GM: Paul Williams is a god in Winnipeg. An ex-girlfriend of mine stalked him to his hotel room. That was a strange relationship. But anyway.
AVC: Were you a Phantom fan?
GM: Saw it once. Listened to the soundtrack album a million times playing pool as an 18-year-old. Thought it was one of the iconic great films for so many years, because as a Winnipeger, it was so huge in the local zeitgeist, the civic-geist. I couldn’t believe when I later found that among De Palma buffs, it’s ranked like the 40th-best of his films. Because I was thinking, “Well okay, there’s Phantom Of Paradise, then there’s Dressed To Kill.” I thought it was like discussing Capra and going, “... It’s A Wonderful Life, which isn’t even a movie.” I’ve ridden in an elevator three times with Brian De Palma over the years. You’re in the same hotel and you’re just—“It’s Brian De Palma, I just gotta fucking…” The first time I saw him he was 6-foot-7, literally. The last time I saw him, he’s like whatever his real height is, or maybe much shorter, like 4-foot-2 or something. I don’t know, but every time I feel like throwing myself at his feet and thanking him for Phantom Of Paradise.

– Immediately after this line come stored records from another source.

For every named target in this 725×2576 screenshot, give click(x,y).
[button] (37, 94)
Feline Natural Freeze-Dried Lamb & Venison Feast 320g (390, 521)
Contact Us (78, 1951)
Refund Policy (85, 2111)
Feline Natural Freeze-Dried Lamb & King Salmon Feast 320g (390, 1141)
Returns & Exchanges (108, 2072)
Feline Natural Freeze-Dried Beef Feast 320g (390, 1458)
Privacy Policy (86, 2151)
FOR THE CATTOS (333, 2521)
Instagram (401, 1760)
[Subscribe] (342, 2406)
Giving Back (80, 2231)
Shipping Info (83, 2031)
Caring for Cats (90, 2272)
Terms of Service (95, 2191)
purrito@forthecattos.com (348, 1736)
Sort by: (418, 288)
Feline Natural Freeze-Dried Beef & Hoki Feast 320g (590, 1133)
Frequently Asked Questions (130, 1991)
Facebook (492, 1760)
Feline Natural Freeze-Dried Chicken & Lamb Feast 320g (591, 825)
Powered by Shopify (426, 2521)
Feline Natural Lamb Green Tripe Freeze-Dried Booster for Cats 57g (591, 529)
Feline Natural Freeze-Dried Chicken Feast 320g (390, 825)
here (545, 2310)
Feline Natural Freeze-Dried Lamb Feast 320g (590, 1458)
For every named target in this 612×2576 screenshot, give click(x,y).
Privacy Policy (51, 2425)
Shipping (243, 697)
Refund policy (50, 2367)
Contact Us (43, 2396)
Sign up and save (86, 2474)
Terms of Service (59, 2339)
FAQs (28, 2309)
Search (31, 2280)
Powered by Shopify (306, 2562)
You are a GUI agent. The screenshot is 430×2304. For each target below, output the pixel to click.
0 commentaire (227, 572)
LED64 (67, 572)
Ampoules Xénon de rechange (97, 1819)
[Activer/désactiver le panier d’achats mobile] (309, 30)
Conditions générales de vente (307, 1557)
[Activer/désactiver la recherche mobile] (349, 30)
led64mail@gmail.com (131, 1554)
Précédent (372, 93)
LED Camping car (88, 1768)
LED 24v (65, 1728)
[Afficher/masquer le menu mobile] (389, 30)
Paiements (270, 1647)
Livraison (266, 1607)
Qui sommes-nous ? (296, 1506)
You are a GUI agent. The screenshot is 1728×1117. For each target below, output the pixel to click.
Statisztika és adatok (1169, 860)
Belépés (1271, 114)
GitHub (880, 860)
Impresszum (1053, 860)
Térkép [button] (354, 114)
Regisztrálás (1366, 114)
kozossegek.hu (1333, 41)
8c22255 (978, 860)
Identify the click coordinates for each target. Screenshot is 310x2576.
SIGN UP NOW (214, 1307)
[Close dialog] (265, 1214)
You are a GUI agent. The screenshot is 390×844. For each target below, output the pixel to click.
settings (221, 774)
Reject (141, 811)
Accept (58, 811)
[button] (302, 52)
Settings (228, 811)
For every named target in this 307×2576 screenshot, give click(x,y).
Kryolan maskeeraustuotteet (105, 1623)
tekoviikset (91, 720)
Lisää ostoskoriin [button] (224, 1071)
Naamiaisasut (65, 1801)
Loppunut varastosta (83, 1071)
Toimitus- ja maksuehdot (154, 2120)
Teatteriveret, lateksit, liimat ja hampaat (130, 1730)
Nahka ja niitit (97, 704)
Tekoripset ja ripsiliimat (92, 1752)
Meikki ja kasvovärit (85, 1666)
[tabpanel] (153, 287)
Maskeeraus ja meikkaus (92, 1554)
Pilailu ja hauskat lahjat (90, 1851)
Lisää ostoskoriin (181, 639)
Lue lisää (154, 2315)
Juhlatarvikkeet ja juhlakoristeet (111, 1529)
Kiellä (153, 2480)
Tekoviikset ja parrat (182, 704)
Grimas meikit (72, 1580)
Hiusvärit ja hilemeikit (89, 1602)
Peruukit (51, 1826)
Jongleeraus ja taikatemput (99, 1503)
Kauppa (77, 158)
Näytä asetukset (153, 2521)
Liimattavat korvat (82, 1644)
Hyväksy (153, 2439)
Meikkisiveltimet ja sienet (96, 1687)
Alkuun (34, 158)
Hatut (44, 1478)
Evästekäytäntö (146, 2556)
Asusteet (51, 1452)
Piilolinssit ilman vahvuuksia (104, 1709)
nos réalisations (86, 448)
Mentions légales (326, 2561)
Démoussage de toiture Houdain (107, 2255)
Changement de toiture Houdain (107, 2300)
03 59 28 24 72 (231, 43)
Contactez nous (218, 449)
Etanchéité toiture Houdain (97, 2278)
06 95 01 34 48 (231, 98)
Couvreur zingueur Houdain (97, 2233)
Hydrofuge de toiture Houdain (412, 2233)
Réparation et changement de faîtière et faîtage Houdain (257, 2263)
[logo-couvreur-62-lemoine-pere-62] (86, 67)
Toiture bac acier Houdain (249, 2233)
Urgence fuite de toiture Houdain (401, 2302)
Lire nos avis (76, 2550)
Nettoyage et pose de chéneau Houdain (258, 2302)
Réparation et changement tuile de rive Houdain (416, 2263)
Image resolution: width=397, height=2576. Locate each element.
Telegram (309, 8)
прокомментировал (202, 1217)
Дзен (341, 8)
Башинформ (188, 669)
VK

I didn’t even get into Phantom Of Paradise in My Winnipeg. It was too big of a subject. It’s a strange place. All I can say is, it’s one of the last isolated big cities, 700,000 people. The same size as Austin, the capital of Texas. It’s got no hinterland. There’s no one living within an eight-hour drive of the place, maybe a couple of really dinky towns. It’s just the biggest isolated city in North America; it’s right in the center, and it’s Siberia cold, so that isolation produces some quirky results. It’s a Petri dish no one sneezes on. We’re just breathing our own sneezes all the time.